EXERCISE OBJECTIVE> Exact copies of the records below are required.

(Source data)
-------------------------

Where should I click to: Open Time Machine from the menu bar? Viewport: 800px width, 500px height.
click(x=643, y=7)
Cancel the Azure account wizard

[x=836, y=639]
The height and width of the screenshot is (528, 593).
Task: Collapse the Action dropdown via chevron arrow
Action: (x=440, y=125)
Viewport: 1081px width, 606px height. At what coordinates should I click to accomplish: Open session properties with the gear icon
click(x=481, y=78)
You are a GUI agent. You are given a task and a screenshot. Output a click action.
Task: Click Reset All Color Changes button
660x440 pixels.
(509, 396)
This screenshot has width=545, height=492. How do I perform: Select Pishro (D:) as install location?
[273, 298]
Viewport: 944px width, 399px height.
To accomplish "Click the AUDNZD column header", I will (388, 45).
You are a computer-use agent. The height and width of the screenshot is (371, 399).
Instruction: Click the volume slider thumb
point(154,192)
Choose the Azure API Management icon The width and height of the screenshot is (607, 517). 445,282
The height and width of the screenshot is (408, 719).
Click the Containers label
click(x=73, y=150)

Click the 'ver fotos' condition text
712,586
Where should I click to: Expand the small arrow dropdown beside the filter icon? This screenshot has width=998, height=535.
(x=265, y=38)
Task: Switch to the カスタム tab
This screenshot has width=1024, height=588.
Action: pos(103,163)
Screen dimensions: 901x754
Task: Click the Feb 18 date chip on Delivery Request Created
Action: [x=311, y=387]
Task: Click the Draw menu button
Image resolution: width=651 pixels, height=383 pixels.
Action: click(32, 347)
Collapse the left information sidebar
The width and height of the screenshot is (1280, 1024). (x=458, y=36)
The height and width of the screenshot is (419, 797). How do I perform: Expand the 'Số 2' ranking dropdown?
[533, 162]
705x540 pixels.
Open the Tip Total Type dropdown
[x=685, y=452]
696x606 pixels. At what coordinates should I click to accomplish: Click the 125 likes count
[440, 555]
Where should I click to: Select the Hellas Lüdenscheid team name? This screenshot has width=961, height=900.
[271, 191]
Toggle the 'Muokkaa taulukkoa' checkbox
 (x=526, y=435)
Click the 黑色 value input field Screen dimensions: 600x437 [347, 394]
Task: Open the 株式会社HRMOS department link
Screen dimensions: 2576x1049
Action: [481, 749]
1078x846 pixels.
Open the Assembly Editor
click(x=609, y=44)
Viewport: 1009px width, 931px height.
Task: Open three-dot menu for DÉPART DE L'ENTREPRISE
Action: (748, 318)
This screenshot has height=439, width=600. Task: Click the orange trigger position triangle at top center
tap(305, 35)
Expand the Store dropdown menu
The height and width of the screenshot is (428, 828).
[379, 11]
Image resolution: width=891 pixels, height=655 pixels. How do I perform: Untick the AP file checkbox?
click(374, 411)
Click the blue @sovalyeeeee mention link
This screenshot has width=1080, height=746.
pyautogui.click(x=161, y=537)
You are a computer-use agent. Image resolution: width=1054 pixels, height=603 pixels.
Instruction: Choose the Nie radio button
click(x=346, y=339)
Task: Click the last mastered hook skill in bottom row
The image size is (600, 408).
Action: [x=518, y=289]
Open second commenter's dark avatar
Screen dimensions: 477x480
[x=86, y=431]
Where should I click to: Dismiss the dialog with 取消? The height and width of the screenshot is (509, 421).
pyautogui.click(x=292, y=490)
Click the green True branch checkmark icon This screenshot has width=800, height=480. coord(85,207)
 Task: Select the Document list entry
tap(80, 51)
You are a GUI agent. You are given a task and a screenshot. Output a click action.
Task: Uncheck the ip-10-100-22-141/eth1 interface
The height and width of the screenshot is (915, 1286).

-------------------------

OUTPUT FOR THIS EXERCISE>
Where should I click to: Open Time Machine from the menu bar? Viewport: 800px width, 500px height.
click(x=643, y=7)
Cancel the Azure account wizard

[x=836, y=639]
The height and width of the screenshot is (528, 593).
Task: Collapse the Action dropdown via chevron arrow
Action: (x=440, y=125)
Viewport: 1081px width, 606px height. At what coordinates should I click to accomplish: Open session properties with the gear icon
click(x=481, y=78)
You are a GUI agent. You are given a task and a screenshot. Output a click action.
Task: Click Reset All Color Changes button
660x440 pixels.
(509, 396)
This screenshot has width=545, height=492. How do I perform: Select Pishro (D:) as install location?
[273, 298]
Viewport: 944px width, 399px height.
To accomplish "Click the AUDNZD column header", I will (388, 45).
You are a computer-use agent. The height and width of the screenshot is (371, 399).
Instruction: Click the volume slider thumb
point(154,192)
Choose the Azure API Management icon The width and height of the screenshot is (607, 517). 445,282
The height and width of the screenshot is (408, 719).
Click the Containers label
click(x=73, y=150)

Click the 'ver fotos' condition text
712,586
Where should I click to: Expand the small arrow dropdown beside the filter icon? This screenshot has width=998, height=535.
(x=265, y=38)
Task: Switch to the カスタム tab
This screenshot has width=1024, height=588.
Action: pos(103,163)
Screen dimensions: 901x754
Task: Click the Feb 18 date chip on Delivery Request Created
Action: [x=311, y=387]
Task: Click the Draw menu button
Image resolution: width=651 pixels, height=383 pixels.
Action: click(32, 347)
Collapse the left information sidebar
The width and height of the screenshot is (1280, 1024). (x=458, y=36)
The height and width of the screenshot is (419, 797). How do I perform: Expand the 'Số 2' ranking dropdown?
[533, 162]
705x540 pixels.
Open the Tip Total Type dropdown
[x=685, y=452]
696x606 pixels. At what coordinates should I click to accomplish: Click the 125 likes count
[440, 555]
Where should I click to: Select the Hellas Lüdenscheid team name? This screenshot has width=961, height=900.
[271, 191]
Toggle the 'Muokkaa taulukkoa' checkbox
 (x=526, y=435)
Click the 黑色 value input field Screen dimensions: 600x437 [347, 394]
Task: Open the 株式会社HRMOS department link
Screen dimensions: 2576x1049
Action: [481, 749]
1078x846 pixels.
Open the Assembly Editor
click(x=609, y=44)
Viewport: 1009px width, 931px height.
Task: Open three-dot menu for DÉPART DE L'ENTREPRISE
Action: (748, 318)
This screenshot has height=439, width=600. Task: Click the orange trigger position triangle at top center
tap(305, 35)
Expand the Store dropdown menu
The height and width of the screenshot is (428, 828).
[379, 11]
Image resolution: width=891 pixels, height=655 pixels. How do I perform: Untick the AP file checkbox?
click(374, 411)
Click the blue @sovalyeeeee mention link
This screenshot has width=1080, height=746.
pyautogui.click(x=161, y=537)
You are a computer-use agent. Image resolution: width=1054 pixels, height=603 pixels.
Instruction: Choose the Nie radio button
click(x=346, y=339)
Task: Click the last mastered hook skill in bottom row
The image size is (600, 408).
Action: [x=518, y=289]
Open second commenter's dark avatar
Screen dimensions: 477x480
[x=86, y=431]
Where should I click to: Dismiss the dialog with 取消? The height and width of the screenshot is (509, 421).
pyautogui.click(x=292, y=490)
Click the green True branch checkmark icon This screenshot has width=800, height=480. coord(85,207)
 Task: Select the Document list entry
tap(80, 51)
You are a GUI agent. You are given a task and a screenshot. Output a click action.
Task: Uncheck the ip-10-100-22-141/eth1 interface
The height and width of the screenshot is (915, 1286).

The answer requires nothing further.